Stated goal 1 =
Write out the section of the Luther and Eck passage that begins with the words containing "Behold a reckless" and ends with "Bohemian in taste.".

More could be said about the following propositions, many of which are unripe and tasteless unless you say they savor of Bohemia.

LUTHER:

Behold a reckless mouth full of cursing and bitterness. Those propositions, because they contain nothing but charity and fruitful piety toward the neighbor, therefore the lover of sterile indulgences, useful to none but himself, calls them Bohemian. And how else can envy give charity but the worst name? I, even if Eck were an angel among the Seraphim, still say he is the most impious enemy of charity and deceiver of the simple people, while he teaches that sterile indulgences are good for the people and that preaching charity is Bohemian in taste.

ECK:

But irreverence to the holiness of the supreme Pontiff is to be weighed in them.

LUTHER:

First, I was a heretic, Bohemian, virulent, and finally, what not? Now, lest I have done no evil, I am irreverent to the supreme Pontiff. Eck is sworn to overwhelm me with curses, made some Timon, or worthy to perform the highest priesthood of the Lydian Hercules. Good God! Does this man know nothing but to curse, insult, slander, and blaspheme? And meanwhile, he is most reverent to the supreme Pontiff and theologian, that is, speaking of God, if God is blasphemy and cursing.

Am I irreverent to the supreme Pontiff, who asserts that for a man so miserable, the greater are the prayers of many more necessary than money? Or is he more contumelious to God and the Pontiff, who asserts falsely, preferring money as more necessary than prayers? If this is contumely and not rather most impious treachery. Indeed, flatterers consider no vice, no crime great, but they imagine Christ so absent from the Church and Pontiff that they trust to circumvent him most quickly with their pestiferous flatteries, and the more they flatter insidiously, the more they think they speak truly. Indeed, they do not realize that by God’s admirable wisdom, it is so arranged that even if the Pope with all Rome should consent to flatterers and dissent from the truth (which God forbid), it would still be deterred, partly by the multitude of learned men and geniuses (with Christ’s favor) acting prosperously, partly by the power of kings and princes intensely favoring them, partly certainly by many in the Curia among the nobles, supporting sincere piety more than all these. For what will even the devil dare, much less a wicked man with all flatterers, if he sees the Bible and ecclesiastical doctors contemptuously opposed to those sophistic opinions? Will that cruel presumption, that tyrannical flattery, even dare to oppose the words of God? Let Christ be with me and His word, and I will not fear what the whole world can do to me.

Data shown =
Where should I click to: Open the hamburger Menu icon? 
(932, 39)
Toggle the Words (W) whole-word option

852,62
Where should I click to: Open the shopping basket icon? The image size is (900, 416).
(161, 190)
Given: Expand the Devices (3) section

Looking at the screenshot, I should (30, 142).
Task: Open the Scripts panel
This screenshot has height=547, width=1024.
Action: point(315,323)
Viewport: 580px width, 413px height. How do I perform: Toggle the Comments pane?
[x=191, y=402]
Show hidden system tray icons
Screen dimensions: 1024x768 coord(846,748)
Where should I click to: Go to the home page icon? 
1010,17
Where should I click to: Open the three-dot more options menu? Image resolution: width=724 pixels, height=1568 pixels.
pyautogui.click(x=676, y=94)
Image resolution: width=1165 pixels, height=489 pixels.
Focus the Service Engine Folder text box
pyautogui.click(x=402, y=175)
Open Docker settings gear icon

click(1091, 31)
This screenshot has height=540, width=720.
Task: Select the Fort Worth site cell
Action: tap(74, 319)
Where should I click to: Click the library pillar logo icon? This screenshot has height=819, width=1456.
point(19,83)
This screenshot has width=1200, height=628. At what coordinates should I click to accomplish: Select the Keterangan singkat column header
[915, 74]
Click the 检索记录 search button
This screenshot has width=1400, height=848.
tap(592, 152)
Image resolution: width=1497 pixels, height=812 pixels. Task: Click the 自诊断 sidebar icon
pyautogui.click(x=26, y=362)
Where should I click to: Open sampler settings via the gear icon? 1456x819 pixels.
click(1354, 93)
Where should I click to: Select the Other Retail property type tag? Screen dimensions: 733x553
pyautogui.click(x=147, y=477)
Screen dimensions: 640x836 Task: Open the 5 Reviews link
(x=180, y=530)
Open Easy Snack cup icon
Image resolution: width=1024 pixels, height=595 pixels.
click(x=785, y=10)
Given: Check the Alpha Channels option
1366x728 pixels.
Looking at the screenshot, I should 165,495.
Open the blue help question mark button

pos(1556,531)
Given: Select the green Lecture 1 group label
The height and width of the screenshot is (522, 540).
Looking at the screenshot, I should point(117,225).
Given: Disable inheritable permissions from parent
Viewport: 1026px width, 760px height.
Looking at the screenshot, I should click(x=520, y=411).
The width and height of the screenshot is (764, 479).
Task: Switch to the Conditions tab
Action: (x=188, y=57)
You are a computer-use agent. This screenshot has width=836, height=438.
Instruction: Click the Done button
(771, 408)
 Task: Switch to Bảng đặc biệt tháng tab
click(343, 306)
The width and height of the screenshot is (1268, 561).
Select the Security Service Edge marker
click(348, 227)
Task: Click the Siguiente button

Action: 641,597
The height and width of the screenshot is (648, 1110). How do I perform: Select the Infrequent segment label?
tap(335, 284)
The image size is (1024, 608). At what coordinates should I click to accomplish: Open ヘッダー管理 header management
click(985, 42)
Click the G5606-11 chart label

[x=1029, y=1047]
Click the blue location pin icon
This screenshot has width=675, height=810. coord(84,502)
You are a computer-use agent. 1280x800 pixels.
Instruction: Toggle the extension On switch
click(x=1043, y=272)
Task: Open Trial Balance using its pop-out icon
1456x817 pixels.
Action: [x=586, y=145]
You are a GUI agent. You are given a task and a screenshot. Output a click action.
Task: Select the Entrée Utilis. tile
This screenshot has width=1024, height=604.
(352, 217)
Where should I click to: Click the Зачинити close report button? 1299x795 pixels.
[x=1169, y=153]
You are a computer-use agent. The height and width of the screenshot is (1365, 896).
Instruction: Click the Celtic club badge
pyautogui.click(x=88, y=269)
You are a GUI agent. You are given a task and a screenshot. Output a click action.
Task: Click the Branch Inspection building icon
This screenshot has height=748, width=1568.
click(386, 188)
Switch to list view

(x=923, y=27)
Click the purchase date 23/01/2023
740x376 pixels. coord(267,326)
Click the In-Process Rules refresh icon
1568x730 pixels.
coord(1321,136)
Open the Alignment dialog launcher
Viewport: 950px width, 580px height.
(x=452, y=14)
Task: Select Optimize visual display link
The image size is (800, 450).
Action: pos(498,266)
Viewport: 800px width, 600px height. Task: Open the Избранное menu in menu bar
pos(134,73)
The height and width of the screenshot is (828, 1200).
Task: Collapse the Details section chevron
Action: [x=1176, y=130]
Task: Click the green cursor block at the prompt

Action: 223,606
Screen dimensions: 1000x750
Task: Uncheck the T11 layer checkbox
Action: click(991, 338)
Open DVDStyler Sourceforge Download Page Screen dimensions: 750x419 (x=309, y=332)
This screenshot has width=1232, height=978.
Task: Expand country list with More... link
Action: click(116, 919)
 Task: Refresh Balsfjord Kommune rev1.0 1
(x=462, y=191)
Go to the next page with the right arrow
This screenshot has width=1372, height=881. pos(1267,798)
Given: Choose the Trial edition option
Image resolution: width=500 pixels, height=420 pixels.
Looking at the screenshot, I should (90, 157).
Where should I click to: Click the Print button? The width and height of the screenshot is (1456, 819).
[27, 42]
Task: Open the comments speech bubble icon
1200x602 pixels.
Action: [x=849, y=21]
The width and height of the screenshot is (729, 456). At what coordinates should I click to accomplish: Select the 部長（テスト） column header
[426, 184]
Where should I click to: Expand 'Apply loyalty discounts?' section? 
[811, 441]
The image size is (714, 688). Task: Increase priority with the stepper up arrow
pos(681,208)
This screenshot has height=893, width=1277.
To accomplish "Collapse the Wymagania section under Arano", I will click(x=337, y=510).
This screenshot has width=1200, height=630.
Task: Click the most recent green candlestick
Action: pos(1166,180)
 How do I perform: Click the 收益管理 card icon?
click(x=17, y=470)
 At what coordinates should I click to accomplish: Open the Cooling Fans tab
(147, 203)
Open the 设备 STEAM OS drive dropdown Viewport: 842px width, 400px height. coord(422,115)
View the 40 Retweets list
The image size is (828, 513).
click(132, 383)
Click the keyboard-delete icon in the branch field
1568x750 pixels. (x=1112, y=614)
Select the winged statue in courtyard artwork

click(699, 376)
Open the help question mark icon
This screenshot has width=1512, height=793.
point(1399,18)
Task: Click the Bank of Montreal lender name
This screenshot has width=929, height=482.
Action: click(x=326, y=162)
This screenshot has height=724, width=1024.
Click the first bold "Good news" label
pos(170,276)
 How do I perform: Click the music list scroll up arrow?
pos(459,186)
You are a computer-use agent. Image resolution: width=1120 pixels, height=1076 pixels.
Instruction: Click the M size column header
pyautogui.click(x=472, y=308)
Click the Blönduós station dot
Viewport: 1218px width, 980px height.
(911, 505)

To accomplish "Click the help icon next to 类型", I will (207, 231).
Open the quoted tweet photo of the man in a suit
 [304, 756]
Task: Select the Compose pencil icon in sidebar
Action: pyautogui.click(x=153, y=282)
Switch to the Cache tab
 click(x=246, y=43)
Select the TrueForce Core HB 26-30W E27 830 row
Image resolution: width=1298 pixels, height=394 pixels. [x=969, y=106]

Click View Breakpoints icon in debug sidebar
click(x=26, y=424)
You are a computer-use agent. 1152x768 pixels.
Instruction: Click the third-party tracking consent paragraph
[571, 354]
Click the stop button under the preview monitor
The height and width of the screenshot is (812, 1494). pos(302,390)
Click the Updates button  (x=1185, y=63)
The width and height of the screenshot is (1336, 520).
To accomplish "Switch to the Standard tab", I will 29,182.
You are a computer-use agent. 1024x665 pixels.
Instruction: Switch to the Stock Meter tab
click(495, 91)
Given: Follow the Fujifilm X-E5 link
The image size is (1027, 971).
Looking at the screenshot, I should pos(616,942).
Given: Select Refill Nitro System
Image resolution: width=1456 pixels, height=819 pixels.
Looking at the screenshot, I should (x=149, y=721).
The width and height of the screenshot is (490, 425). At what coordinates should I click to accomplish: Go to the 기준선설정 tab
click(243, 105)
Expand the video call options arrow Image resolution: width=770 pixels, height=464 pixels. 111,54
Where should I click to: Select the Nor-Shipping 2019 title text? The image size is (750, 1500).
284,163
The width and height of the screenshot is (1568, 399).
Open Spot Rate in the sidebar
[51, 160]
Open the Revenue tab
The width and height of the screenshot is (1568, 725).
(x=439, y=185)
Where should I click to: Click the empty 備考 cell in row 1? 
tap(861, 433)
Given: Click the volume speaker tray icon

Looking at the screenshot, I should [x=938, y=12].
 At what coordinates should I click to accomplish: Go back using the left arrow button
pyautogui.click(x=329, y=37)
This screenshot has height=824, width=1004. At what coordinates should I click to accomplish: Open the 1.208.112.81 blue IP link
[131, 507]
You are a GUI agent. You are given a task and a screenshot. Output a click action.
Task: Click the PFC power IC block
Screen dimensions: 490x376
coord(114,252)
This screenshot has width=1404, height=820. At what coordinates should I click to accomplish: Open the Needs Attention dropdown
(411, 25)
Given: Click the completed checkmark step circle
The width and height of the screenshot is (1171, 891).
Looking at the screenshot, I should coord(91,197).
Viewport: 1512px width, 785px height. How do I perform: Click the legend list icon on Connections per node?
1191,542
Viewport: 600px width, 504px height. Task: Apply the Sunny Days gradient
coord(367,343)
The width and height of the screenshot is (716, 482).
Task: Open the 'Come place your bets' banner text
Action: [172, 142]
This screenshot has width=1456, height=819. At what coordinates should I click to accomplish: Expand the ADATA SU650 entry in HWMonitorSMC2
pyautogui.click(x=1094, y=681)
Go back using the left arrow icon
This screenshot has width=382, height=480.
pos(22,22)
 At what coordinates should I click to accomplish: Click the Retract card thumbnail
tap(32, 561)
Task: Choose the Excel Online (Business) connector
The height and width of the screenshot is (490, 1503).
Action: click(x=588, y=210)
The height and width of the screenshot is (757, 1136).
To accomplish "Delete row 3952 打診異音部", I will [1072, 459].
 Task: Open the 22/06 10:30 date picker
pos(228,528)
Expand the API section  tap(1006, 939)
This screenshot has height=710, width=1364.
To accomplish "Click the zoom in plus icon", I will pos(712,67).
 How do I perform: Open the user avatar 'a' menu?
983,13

Stated goal 2 =
Put the section of the records that begins with the line containing "View the 40 Retweets list" and ends with the line containing "point(1399,18)" into a JSON list of strings, one string per line, with blank lines omitted.

Full solution 1 =
Behold a reckless mouth full of cursing and bitterness. Those propositions, because they contain nothing but charity and fruitful piety toward the neighbor, therefore the lover of sterile indulgences, useful to none but himself, calls them Bohemian. And how else can envy give charity but the worst name? I, even if Eck were an angel among the Seraphim, still say he is the most impious enemy of charity and deceiver of the simple people, while he teaches that sterile indulgences are good for the people and that preaching charity is Bohemian in taste.

Full solution 2 =
[
  "View the 40 Retweets list",
  "The image size is (828, 513).",
  "click(132, 383)",
  "Click the keyboard-delete icon in the branch field",
  "1568x750 pixels. (x=1112, y=614)",
  "Select the winged statue in courtyard artwork",
  "click(699, 376)",
  "Open the help question mark icon",
  "This screenshot has width=1512, height=793.",
  "point(1399,18)"
]